A PR system that uses lists creates political parties that are not interested in compromise because they are seeking a small share of the vote nationally. Compromise drives away the hardcore supporters.
STV by nature rewards politicians that are seen to get things done. Compromise goes down well with the general public.
We get a second chance to vote in favour of it in BC next May. Several Conservatives MPs like the idea, one of them being Gary Lunn.
PR is on the ballot this May in BC. Anyone putting effort into strategic voting now should switch over to supporting PR after this election. Maybe take a few days off first…
The problem with PR is that party candidates are chosen by the party bigwigs instead of locals. If the list were made up of contestants from the FPTP contest, you might convince me.
It is much easier to manipulate nominations by “local” then nominations done across a whole party.
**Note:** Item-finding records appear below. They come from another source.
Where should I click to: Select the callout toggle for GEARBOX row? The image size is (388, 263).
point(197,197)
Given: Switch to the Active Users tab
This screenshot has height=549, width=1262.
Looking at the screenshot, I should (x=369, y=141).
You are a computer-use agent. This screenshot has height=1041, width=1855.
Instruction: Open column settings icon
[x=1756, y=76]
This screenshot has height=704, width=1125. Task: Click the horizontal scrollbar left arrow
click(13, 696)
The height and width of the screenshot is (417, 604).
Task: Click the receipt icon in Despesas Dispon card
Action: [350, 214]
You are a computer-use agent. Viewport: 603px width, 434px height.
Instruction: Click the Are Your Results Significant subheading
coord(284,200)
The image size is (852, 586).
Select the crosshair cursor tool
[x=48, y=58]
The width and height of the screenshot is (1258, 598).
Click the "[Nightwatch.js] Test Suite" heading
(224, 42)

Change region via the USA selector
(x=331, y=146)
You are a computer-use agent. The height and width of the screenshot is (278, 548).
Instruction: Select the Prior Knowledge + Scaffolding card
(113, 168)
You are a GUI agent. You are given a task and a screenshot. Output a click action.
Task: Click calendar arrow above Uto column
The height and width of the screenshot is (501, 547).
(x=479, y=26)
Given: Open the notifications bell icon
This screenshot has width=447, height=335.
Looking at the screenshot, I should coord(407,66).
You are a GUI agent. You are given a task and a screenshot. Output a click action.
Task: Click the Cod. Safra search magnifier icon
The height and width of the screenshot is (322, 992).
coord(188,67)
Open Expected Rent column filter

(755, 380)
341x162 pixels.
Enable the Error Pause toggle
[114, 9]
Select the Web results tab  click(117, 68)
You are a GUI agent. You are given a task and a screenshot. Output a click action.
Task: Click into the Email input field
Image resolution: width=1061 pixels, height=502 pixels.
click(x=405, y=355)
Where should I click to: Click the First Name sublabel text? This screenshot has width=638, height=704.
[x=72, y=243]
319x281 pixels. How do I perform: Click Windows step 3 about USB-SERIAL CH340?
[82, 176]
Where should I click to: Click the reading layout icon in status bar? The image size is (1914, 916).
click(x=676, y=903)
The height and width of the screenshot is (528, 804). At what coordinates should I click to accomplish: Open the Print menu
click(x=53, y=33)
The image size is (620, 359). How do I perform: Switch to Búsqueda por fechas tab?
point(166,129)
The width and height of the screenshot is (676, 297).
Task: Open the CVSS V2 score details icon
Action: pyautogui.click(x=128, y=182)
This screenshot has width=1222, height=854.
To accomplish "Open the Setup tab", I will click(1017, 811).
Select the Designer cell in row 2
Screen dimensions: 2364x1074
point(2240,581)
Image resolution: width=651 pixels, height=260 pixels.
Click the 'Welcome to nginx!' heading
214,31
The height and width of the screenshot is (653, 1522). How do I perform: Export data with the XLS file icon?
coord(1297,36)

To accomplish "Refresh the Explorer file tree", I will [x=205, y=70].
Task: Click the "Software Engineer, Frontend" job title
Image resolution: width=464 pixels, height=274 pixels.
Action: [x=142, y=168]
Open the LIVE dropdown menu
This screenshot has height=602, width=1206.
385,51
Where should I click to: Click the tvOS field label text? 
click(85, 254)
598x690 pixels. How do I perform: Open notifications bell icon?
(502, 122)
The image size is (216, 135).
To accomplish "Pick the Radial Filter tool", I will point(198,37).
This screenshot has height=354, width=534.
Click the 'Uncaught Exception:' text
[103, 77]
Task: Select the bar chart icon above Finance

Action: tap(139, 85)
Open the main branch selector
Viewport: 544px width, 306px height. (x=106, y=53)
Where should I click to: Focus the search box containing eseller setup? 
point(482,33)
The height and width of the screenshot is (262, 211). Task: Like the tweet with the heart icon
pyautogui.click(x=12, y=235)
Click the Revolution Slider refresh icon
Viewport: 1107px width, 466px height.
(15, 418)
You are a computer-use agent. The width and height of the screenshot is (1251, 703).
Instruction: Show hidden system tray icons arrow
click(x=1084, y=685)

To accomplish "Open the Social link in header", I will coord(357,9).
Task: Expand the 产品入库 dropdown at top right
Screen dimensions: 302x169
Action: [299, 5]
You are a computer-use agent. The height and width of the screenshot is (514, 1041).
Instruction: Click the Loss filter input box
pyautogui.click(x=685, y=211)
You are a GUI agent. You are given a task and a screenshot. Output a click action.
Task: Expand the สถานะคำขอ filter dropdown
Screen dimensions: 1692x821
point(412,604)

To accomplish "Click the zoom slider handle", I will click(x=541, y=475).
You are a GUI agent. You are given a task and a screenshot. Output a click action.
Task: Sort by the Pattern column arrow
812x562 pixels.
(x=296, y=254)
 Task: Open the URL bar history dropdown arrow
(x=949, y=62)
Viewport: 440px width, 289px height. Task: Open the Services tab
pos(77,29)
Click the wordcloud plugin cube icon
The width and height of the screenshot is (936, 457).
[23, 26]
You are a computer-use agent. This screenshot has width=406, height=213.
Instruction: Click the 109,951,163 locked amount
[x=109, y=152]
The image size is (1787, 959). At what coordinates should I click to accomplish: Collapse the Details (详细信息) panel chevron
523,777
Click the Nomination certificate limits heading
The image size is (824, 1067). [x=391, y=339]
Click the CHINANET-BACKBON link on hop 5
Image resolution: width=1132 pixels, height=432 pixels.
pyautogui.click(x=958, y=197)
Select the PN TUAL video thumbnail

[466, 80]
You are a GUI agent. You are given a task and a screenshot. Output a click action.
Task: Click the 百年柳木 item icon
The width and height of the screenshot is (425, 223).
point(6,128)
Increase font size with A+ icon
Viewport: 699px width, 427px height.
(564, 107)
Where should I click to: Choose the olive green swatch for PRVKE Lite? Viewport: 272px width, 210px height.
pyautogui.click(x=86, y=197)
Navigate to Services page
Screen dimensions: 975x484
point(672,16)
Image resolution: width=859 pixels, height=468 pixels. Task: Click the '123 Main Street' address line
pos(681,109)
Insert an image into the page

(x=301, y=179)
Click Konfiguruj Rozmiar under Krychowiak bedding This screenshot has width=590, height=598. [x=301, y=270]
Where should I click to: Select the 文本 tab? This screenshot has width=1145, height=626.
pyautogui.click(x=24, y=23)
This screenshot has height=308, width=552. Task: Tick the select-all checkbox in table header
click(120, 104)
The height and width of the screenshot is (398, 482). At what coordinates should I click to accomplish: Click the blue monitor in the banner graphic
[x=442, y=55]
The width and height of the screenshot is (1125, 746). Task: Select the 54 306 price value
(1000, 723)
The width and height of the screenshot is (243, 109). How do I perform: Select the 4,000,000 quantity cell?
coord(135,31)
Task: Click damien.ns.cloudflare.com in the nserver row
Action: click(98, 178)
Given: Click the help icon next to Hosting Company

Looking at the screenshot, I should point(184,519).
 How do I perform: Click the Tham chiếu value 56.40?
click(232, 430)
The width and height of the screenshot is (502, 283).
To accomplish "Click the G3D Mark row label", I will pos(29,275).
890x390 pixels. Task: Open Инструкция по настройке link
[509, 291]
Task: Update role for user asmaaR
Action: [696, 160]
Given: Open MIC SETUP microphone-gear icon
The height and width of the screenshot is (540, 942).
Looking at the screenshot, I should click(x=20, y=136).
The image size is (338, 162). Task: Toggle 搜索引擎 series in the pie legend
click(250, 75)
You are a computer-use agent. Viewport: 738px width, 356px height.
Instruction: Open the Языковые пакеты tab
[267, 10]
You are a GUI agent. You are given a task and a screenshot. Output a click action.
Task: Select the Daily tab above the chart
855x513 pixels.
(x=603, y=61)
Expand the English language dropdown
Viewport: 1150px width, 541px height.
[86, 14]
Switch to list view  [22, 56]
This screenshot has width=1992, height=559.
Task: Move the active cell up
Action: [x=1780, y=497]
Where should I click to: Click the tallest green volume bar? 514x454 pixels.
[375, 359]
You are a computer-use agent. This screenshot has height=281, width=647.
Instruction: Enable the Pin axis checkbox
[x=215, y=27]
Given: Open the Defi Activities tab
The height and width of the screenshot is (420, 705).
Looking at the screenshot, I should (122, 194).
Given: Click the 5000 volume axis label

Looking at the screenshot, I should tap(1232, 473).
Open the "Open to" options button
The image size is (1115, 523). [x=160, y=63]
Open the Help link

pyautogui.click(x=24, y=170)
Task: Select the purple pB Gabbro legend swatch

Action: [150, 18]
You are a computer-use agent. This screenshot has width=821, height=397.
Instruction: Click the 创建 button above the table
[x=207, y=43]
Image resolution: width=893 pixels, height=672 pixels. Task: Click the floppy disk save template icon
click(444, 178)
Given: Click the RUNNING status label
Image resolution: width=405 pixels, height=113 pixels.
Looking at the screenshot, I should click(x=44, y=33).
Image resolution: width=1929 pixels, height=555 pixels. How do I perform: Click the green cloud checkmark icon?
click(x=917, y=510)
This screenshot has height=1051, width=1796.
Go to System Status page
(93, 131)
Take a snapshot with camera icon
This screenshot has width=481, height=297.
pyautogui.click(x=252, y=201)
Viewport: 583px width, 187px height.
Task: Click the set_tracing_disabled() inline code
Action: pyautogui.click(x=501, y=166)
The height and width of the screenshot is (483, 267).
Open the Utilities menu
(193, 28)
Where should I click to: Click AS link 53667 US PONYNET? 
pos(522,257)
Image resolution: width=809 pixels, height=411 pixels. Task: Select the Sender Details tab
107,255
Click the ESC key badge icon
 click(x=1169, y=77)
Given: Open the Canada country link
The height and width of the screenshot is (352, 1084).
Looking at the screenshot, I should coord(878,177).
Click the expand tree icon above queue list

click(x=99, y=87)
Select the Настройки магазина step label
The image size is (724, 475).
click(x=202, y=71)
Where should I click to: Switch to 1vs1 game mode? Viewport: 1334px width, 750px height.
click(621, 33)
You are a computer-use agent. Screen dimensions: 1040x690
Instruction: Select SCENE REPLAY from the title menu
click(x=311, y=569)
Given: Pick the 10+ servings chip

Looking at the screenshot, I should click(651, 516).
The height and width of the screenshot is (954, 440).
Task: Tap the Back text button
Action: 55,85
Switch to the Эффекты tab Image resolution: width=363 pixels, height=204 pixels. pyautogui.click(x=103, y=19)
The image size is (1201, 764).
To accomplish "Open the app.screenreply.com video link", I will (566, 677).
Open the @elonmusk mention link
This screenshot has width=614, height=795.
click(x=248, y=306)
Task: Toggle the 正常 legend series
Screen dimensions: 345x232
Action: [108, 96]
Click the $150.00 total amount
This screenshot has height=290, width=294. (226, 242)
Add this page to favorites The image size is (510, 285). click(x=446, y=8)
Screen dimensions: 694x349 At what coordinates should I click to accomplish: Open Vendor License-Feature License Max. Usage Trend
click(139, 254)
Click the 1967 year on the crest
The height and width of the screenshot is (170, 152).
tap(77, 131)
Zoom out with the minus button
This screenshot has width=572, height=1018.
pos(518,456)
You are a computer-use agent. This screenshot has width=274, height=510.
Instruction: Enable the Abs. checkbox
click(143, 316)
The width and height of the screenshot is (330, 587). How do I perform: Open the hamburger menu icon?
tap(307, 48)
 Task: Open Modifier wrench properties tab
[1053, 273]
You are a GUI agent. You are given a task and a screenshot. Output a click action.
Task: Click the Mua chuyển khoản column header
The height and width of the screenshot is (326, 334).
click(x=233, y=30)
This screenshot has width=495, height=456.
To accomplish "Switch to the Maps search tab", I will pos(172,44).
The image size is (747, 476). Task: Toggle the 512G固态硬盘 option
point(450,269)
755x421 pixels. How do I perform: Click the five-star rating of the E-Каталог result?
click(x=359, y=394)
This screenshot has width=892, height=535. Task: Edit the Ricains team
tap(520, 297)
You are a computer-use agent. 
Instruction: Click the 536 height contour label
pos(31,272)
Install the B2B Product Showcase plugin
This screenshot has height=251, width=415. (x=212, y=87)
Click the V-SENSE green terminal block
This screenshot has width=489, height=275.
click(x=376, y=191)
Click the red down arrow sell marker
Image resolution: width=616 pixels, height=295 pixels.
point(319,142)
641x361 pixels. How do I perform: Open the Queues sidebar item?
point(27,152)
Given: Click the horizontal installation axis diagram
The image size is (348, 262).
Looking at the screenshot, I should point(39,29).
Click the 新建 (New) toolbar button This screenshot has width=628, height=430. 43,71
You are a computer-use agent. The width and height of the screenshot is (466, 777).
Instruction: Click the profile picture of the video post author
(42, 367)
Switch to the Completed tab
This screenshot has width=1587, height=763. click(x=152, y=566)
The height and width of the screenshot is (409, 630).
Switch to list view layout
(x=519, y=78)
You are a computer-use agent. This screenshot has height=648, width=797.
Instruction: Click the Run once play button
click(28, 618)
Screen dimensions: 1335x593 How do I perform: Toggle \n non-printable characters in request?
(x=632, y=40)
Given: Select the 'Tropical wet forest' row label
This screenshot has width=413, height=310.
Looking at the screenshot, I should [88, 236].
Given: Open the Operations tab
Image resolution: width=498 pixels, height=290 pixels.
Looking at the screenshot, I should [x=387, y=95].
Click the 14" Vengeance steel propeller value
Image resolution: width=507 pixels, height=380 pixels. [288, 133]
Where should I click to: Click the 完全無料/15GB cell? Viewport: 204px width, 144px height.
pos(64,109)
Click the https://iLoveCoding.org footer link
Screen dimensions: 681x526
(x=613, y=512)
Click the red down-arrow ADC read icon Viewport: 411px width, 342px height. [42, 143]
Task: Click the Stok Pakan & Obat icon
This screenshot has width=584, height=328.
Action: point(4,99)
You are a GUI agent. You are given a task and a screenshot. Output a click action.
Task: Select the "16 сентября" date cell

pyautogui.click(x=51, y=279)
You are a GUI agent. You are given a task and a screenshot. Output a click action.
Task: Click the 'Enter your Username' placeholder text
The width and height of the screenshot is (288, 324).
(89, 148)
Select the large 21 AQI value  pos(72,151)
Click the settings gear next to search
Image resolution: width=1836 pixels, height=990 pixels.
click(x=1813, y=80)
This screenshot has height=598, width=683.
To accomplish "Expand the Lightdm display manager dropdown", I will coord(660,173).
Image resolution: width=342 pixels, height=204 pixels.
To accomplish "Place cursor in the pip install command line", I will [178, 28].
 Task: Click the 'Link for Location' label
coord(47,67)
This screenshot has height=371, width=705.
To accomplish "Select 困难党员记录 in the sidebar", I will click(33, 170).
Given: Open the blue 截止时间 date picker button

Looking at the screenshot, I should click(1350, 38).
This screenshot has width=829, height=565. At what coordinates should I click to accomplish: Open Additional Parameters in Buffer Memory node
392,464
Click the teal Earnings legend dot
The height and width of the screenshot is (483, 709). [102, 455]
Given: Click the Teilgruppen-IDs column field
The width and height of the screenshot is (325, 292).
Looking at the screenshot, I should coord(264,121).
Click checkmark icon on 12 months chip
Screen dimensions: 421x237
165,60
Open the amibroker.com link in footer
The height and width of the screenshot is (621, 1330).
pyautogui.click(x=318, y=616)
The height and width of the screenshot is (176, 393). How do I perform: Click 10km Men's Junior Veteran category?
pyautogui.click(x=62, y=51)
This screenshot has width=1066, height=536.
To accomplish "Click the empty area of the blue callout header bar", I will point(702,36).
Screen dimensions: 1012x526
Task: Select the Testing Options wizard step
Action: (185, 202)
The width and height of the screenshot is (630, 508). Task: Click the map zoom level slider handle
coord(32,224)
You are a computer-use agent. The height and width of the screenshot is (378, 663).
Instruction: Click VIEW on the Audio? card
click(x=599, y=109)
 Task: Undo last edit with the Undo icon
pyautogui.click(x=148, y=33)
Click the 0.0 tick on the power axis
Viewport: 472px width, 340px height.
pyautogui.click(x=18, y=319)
Many parties the big wig can appoint a local candidate or manipulate their favorite into winning. Also, it’s also not too difficult to bring in a bunch of instant members to win a local nomination.
To select list candidates they will be elected by tens of thousands of individual party members, or hundreds of delegates (believe me, a delegate is not a bigwig) in a more transparent process then local nominations.
It’s easy to point out problems with PR (it’s not perfect), but because people don’t understand how our current system works, they don’t realize the problems with FPP are much worse.